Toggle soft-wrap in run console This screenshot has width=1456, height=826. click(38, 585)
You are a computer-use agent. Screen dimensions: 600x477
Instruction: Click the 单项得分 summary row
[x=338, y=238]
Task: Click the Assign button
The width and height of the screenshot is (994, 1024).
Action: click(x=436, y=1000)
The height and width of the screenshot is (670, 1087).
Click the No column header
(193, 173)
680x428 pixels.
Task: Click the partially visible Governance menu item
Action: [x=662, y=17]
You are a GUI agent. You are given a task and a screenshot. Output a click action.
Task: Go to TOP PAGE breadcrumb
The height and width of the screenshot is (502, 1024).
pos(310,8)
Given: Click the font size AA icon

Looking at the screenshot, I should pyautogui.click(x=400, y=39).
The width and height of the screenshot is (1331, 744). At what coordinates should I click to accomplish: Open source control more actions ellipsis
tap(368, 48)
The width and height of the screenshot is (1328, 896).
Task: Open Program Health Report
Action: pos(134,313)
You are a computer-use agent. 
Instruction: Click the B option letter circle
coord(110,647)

Task prompt: Update the data above so that every "Instruction" becomes "Command", and leave everything else unchanged.

Response:
Toggle soft-wrap in run console This screenshot has width=1456, height=826. click(38, 585)
You are a computer-use agent. Screen dimensions: 600x477
Command: Click the 单项得分 summary row
[x=338, y=238]
Task: Click the Assign button
The width and height of the screenshot is (994, 1024).
Action: click(x=436, y=1000)
The height and width of the screenshot is (670, 1087).
Click the No column header
(193, 173)
680x428 pixels.
Task: Click the partially visible Governance menu item
Action: [x=662, y=17]
You are a GUI agent. You are given a task and a screenshot. Output a click action.
Task: Go to TOP PAGE breadcrumb
The height and width of the screenshot is (502, 1024).
pos(310,8)
Given: Click the font size AA icon

Looking at the screenshot, I should pyautogui.click(x=400, y=39).
The width and height of the screenshot is (1331, 744). At what coordinates should I click to accomplish: Open source control more actions ellipsis
tap(368, 48)
The width and height of the screenshot is (1328, 896).
Task: Open Program Health Report
Action: pos(134,313)
You are a computer-use agent. 
Command: Click the B option letter circle
coord(110,647)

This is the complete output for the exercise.